Gobierno defiende acuerdo con el FMI mientras surgen cuestionamientos sobre su transparencia
El acuerdo suscrito entre Bolivia y el Fondo Monetario Internacional (FMI) ha entrado en una nueva fase, generando intensos debates sobre la transparencia de sus términos. Aunque el Gobierno asegura que facilitará la información a los legisladores, analistas y sectores políticos han expresado su preocupación por la falta de detalles en el proyecto que se envió a la Asamblea.
El ministro de Economía, Christian Morales, respaldó el acuerdo y afirmó que se está complementando la información que se enviará al Legislativo. Morales aseguró que "el acuerdo será completamente transparente" y que los asambleístas podrán conocer el programa económico pactado con el FMI, el cual busca fortalecer las reservas internacionales y estabilizar el tipo de cambio.
El proyecto en cuestión prevé un financiamiento de DEG 1.369 millones, que equivalen a aproximadamente $us 1.900 millones, destinados a respaldar un programa integral de reformas económicas por un periodo de 36 meses. Sin embargo, un análisis de El País señala que el documento carece de información sobre las metas y compromisos específicos relacionados con el programa, tales como objetivos fiscales, monetarios y de cambio.
El economista Gonzalo Colque ha criticado esta situación, argumentando que la Asamblea podría verse en la posición de aprobar el crédito sin tener una comprensión completa del programa que lo acompaña. Colque señala la necesidad de mayor transparencia en relación a las metas fiscales, monetarias y aspectos como el tipo de cambio y los precios de combustibles, aunque aclara que estas no son condiciones confirmadas del desembolso.
Desde Santa Cruz, Agustín Zambrana, vicepresidente del Comité Cívico Pro Santa Cruz, también ha solicitado la divulgación de documentos relevantes como la Carta de Intenciones y el Memorándum de Políticas Económicas y Financieras. Zambrana enfatiza que no está en contra del financiamiento, sino que exige conocer las condiciones antes de que Bolivia asuma nuevas obligaciones.

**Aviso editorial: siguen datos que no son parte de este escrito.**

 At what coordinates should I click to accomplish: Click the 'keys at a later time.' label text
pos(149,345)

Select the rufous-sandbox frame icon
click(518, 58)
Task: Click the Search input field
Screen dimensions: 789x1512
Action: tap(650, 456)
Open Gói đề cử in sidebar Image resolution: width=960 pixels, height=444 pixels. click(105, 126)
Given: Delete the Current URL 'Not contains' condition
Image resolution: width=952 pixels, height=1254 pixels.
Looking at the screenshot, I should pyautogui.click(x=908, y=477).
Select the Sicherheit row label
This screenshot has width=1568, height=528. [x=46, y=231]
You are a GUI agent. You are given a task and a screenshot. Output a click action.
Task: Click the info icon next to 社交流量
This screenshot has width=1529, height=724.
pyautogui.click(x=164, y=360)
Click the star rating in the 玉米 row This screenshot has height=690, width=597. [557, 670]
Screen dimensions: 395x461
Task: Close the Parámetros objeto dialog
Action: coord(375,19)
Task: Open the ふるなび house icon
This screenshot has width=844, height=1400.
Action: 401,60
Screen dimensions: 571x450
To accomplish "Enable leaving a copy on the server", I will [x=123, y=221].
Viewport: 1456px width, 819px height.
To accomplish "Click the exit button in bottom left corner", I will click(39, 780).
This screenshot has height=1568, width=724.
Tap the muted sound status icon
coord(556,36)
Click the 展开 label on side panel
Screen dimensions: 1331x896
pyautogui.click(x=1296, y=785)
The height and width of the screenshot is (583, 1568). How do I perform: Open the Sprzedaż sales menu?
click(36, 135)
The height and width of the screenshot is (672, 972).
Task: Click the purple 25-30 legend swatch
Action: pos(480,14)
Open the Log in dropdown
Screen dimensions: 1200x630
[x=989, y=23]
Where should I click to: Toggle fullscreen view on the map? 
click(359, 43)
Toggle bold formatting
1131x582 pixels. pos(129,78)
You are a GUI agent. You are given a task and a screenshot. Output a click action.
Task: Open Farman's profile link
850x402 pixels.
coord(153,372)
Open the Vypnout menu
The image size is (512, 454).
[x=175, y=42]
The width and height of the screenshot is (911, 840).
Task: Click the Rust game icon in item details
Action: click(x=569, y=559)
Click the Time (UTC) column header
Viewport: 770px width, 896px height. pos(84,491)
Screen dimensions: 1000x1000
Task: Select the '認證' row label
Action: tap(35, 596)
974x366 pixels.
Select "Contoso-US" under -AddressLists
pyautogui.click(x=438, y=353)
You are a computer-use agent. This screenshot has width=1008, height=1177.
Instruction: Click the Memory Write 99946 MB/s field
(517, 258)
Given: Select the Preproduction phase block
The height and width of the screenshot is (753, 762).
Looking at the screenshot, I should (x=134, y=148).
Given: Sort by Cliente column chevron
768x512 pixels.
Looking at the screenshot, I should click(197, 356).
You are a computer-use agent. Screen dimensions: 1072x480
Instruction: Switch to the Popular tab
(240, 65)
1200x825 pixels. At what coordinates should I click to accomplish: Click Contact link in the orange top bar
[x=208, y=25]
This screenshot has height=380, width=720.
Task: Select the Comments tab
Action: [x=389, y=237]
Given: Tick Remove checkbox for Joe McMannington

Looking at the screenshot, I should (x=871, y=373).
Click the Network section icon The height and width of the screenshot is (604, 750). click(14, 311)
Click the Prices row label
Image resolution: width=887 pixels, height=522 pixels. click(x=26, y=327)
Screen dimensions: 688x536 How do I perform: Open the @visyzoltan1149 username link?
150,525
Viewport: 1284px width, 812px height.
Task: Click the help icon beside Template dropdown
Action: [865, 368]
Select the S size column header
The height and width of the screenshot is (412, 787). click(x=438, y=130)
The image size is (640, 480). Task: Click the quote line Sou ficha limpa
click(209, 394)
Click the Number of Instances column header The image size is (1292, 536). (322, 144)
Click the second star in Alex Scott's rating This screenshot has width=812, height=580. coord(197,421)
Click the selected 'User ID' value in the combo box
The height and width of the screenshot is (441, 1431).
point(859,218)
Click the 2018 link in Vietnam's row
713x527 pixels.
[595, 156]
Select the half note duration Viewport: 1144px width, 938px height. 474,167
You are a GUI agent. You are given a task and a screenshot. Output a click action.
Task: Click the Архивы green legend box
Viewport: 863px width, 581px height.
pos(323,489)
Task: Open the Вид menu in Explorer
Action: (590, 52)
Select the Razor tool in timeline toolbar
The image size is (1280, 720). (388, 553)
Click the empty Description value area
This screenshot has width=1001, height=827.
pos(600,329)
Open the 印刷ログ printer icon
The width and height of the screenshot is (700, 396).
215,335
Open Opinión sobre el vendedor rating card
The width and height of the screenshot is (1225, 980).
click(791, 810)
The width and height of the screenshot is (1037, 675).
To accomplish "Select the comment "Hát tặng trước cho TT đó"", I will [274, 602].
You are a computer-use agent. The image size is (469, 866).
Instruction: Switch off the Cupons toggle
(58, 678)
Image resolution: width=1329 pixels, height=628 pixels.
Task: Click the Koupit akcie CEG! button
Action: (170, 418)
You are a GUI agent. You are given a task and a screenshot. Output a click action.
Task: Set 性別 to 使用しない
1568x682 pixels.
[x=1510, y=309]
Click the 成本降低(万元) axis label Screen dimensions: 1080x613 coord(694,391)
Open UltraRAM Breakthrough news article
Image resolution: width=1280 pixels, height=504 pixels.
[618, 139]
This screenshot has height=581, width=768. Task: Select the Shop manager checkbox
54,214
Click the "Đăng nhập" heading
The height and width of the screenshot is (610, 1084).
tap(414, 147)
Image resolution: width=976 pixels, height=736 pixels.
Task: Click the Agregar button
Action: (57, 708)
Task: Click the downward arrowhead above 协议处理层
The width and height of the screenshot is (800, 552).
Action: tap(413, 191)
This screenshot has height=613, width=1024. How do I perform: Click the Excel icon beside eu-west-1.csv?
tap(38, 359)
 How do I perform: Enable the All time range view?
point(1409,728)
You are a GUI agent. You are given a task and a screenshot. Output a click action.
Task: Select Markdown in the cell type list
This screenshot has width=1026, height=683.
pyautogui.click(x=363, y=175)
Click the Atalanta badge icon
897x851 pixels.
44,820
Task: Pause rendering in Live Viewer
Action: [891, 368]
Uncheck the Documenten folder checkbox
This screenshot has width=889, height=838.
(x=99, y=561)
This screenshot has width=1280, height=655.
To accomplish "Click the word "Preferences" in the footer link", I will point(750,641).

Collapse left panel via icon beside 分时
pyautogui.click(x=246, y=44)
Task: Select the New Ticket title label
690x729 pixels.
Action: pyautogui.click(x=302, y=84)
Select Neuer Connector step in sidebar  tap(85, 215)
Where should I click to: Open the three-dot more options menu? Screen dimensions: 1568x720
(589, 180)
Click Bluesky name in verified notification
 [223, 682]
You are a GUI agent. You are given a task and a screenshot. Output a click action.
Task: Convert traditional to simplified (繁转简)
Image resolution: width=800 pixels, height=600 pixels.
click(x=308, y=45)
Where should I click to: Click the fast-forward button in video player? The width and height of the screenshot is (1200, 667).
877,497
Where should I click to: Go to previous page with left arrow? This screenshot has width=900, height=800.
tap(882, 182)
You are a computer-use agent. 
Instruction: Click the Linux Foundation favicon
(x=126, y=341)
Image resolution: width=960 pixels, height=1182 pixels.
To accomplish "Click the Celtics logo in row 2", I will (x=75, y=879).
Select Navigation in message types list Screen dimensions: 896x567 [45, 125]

El expresidente Jorge "Tuto" Quiroga se ha sumado a los reclamos, afirmando que su apoyo al acuerdo está condicionado a la publicación completa del mismo, incluidos sus anexos. Según Quiroga, es fundamental que los legisladores tengan acceso a todos los compromisos que el país asumiría antes de proceder a la votación.
El acuerdo técnico negociado con el FMI, que contempla un programa de 36 meses por cerca de $us 1.900 millones, aún debe obtener la aprobación del Directorio Ejecutivo del organismo y del Legislativo boliviano. El FMI ha indicado que el programa tiene como objetivo restaurar la estabilidad macroeconómica, aumentar las reservas, reducir vulnerabilidades fiscales y externas, y avanzar hacia un régimen cambiario más flexible.
La discusión no se limita únicamente a la necesidad de los $us 1.900 millones, sino a las implicaciones que tendrá para el país en caso de recibir dichos recursos. Mientras el Gobierno se compromete a ser transparente, la presión recae en que tanto el Legislativo como la ciudadanía puedan acceder a todos los detalles del acuerdo antes de su aprobación.